Approved a year ago after more that two years of talks, the projects involve the Hainault home for adults with learning disablities and the nearby Homeleigh care home for the elderly.
The plan is to build a new elderly care home on the unused two-thirds of the Hainault site in Lesney Park Road, Erith, and a new learning disability unit on the rest of the site.
The project was to be financed by selling part of the Hainault site to build the new home for the elderly and use the proceeds to pay for the new unit for people with learning disabilities.
The eventual sale of the Homeleigh site in Avenue Road, for redevelopment, would then pay for the home for the elderly.

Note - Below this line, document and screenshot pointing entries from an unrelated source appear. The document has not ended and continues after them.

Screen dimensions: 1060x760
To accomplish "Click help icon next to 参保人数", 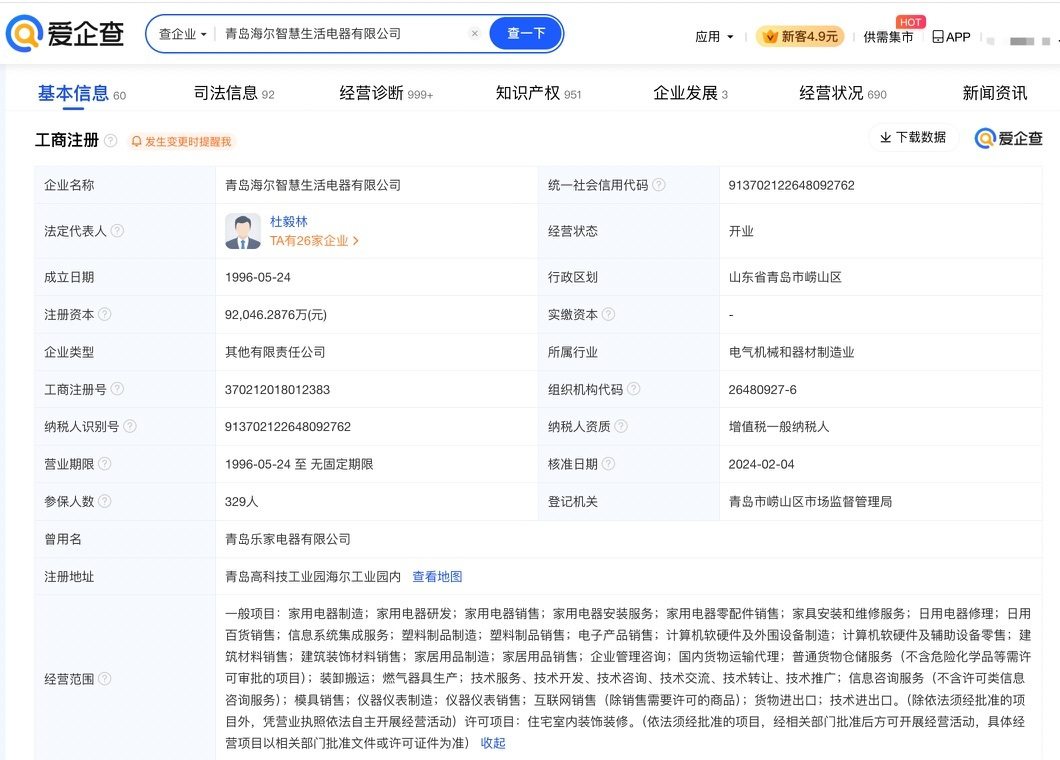I will (x=104, y=501).
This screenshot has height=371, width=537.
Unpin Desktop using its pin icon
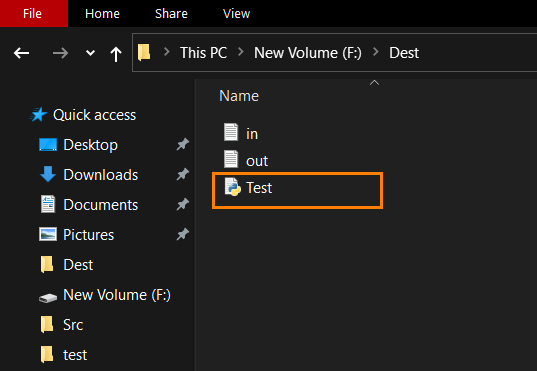pyautogui.click(x=183, y=144)
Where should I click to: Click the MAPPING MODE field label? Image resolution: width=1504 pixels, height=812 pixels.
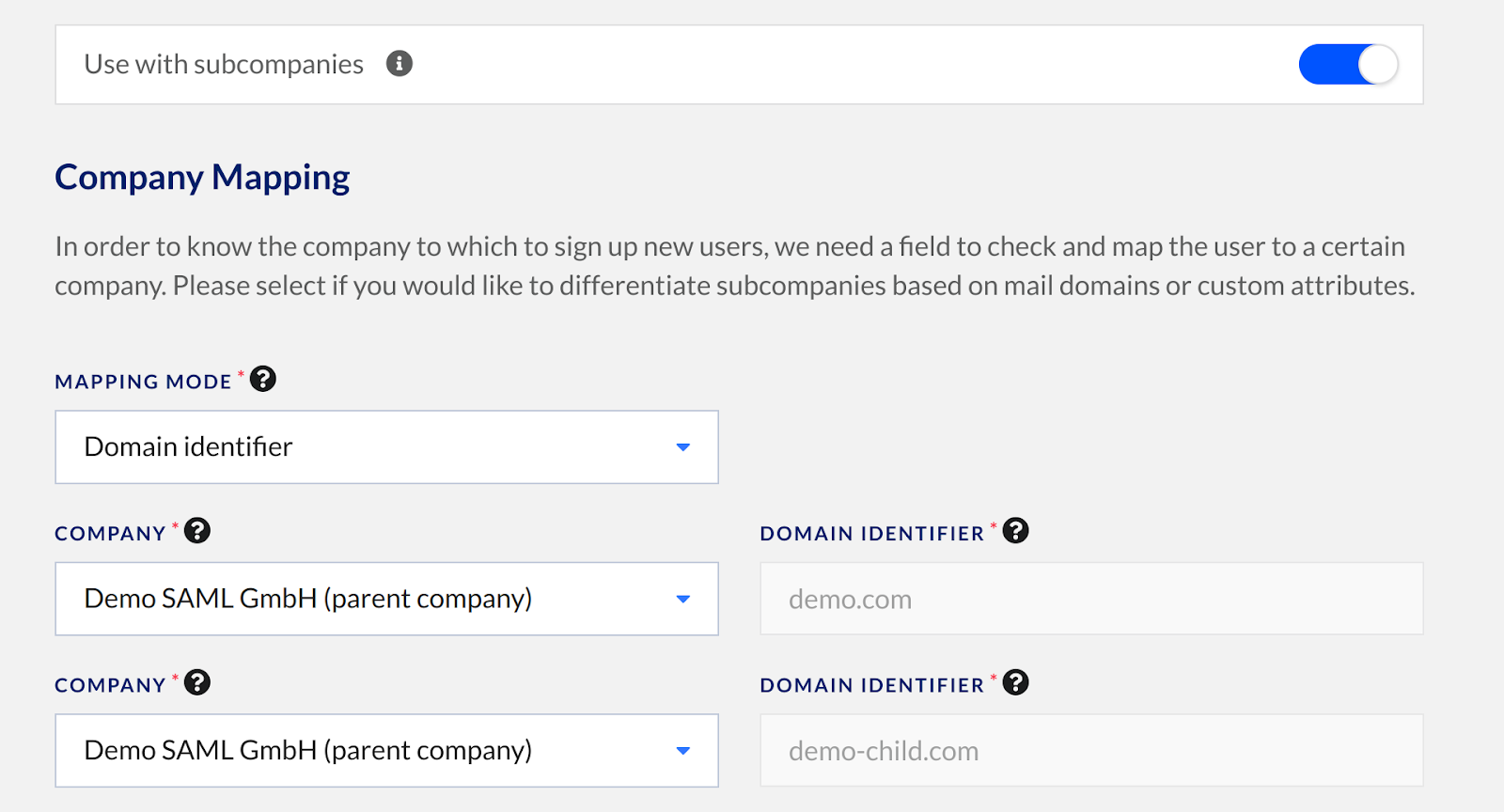143,382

But the downturn in the housing market has meant the value of both sites has dropped.
This has hit the amount of funding available for the schemes, which will provide a 60-bed care home for the elderly, built and run by Kent Community Housing Trust (KCHT) and a 13-bed unit for people with learning disabilities, built and run by Maidstone Community Care Homes (MCCH).
Bexley Council owns the freehold of both sites.
To protect the projects from collapse, the council’s cabinet members agreed changes to the proposals last week, involving a land swap, which will make sure both homes will still be built.
Instead of having to buy the surplus land on the Hainault site, to build the new home for the elderly, Bexley will lease it for free to KCHT.
The council will also pay MCCH the agreed land value for the remaining third of the site.
This will enable MCCH to finance the building of its new13-bed unit for people with learning disabilities.
KCHT will save on the interest charges it would have paid on financing the purchase of its share of the Hainault site, while it builds the new home.
In return KCHT will give up its lease on the Homeleigh site, which the council will sell when the new home is complete and the market recovers.
Bexley will also pay the cost of protecting the empty Homeleigh site.
Its sale will finance the new home for the elderly, but if it does not produce enough cash to also pay for the MCCH unit, the council will pay the shortfall.
If it produces more than the cost of the new MCCH unit, Bexley will pocket the surplus.
Councillor Peter Catterall described the new arrangement as “complex but ingenious”.